Any number of her outside counsel (and there are only three she really considers as “go-to”) could solve that problem for her.
If a law firm is investing in technology and its clients don’t know what’s available, it is an abject failure and a lost opportunity to add value to those relationships.
Sure, there are some companies that have such a large and predictable legal need that they staff their legal departments with operations professionals, project managers, cross-trained paralegals and even IT resources, but when you get out of the 200 or so largest legal departments, the clients are often the least-resourced division of a company. They don’t have technology, they don’t have staff, they don’t have research accounts and they look and feel nothing like the law firms that serve them.
The life of an in-house counsel is often rewarding, now more so than ever, but you rarely have many resources. At most law firms, there are infinite resources and seemingly unlimited areas for professional support. And the strategy is always the same: Attract clients to provide enough work to support the income of the lawyers. That’s never the strategy of the client — the client is solving in-the-moment business problems. Law firms invest in resources to serve the strategy, clients don’t.
But law firms too often fail to make those resources available to their clients. In the never-ending quest for adding value to the client relationship, taking the time to engage your clients in a conversation about their needs beyond great legal work is the jumping-off point.
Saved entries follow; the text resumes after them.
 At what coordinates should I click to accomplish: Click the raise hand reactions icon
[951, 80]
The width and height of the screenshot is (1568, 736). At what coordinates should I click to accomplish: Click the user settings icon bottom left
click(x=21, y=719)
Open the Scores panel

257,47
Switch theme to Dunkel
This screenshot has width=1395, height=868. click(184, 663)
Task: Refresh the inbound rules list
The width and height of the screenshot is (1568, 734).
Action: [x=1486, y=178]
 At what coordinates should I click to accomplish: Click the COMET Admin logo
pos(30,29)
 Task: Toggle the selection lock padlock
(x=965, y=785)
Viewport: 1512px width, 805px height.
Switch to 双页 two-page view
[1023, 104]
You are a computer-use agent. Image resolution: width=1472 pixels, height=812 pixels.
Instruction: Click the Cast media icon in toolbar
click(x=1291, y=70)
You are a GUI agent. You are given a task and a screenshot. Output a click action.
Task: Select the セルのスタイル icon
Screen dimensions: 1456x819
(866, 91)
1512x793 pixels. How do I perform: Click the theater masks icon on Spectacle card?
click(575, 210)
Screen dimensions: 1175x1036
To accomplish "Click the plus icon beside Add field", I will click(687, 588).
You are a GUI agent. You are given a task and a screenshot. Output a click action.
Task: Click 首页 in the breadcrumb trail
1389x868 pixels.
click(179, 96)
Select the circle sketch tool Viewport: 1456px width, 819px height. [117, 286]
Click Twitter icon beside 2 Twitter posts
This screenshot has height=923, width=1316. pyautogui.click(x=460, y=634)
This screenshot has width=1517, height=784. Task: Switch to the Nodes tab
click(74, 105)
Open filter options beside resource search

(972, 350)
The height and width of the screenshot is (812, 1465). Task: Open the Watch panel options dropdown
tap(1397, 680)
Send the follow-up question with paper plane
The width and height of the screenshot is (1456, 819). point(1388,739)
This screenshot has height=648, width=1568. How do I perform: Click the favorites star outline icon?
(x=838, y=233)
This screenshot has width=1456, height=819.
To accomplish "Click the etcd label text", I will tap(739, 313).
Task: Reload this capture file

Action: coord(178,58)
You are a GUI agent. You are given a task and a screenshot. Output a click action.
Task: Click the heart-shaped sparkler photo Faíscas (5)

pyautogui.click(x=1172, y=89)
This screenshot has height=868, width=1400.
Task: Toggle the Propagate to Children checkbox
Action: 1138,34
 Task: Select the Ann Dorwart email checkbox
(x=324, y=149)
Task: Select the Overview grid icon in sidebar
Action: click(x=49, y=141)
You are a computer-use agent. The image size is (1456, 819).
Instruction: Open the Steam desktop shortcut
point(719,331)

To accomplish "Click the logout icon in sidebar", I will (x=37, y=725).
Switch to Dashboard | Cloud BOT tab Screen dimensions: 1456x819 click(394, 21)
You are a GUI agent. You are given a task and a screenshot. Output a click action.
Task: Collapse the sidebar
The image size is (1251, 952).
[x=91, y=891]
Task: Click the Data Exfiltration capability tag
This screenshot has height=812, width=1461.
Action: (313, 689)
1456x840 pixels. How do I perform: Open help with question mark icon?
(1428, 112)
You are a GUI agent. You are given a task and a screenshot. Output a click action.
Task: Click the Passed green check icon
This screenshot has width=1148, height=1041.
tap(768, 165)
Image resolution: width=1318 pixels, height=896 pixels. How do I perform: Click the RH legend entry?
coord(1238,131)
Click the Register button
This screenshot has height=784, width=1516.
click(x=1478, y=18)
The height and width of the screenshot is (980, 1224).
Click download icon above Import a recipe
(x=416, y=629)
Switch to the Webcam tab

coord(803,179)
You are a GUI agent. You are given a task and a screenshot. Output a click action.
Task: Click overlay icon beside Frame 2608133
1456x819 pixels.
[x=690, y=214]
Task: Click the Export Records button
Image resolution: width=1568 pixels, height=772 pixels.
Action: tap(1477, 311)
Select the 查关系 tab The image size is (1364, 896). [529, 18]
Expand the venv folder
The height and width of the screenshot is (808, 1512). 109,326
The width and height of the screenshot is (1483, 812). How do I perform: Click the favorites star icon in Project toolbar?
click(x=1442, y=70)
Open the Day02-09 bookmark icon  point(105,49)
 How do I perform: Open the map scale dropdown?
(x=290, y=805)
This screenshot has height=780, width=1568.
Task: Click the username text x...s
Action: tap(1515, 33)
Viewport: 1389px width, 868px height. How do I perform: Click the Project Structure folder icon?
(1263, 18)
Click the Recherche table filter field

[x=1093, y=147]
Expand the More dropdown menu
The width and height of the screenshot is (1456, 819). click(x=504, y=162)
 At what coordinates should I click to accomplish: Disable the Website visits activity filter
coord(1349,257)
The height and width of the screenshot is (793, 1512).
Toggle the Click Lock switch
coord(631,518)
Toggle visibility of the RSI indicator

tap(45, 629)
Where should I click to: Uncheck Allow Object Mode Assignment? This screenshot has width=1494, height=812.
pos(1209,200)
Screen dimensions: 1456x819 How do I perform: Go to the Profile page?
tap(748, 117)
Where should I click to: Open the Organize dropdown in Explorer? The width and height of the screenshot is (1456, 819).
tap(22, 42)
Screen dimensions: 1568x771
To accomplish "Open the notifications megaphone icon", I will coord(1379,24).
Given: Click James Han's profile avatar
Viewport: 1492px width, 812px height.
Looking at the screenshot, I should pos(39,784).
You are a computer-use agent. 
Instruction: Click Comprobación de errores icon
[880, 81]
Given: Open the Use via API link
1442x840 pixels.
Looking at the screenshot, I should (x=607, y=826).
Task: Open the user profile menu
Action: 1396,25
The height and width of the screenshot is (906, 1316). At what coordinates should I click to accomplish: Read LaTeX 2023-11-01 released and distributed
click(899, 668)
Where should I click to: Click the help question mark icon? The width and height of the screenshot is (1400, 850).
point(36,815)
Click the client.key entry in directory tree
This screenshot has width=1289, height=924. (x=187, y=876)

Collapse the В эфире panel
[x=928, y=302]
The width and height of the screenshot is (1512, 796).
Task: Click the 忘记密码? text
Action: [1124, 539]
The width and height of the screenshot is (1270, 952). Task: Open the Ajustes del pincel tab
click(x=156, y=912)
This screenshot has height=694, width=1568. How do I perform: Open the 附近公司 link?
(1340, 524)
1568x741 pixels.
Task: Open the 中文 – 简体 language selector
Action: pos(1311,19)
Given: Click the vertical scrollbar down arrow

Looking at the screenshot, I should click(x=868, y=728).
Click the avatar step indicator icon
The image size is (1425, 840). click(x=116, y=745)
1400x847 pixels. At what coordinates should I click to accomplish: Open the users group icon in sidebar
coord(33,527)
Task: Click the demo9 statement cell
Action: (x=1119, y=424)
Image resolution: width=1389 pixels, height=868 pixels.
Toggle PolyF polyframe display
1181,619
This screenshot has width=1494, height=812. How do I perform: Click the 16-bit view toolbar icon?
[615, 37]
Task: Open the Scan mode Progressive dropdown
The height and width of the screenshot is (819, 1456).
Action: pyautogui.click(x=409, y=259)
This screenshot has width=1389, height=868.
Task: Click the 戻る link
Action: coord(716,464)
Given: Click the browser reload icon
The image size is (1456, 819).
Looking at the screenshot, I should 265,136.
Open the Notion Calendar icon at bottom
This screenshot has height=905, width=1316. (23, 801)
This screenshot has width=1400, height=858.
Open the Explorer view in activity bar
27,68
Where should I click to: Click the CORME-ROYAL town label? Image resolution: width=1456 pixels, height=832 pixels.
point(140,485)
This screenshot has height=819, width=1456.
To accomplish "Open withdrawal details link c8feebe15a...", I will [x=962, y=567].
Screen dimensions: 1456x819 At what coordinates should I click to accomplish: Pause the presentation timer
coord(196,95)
I easily had the conversation with that global head of litigation about her day-to-day needs and then outlined them for the firm (my client). If I had not had that conversation and if the firm had not realized how it important it is to understand client needs beyond great legal work, then the client would remain perpetually frustrated and the firm would miss an opportunity to add value to the relationship, deepen the relationship, become more embedded in the client’s work life and ultimately have a more loyal client.
Firms have unlimited resources, and clients want access to those resources. The cost is tiny for the firm, and the ROI is always real and quantifiable. Ask your clients what their challenges are, technologically and otherwise, and share the firm’s resources to help them overcome those challenges.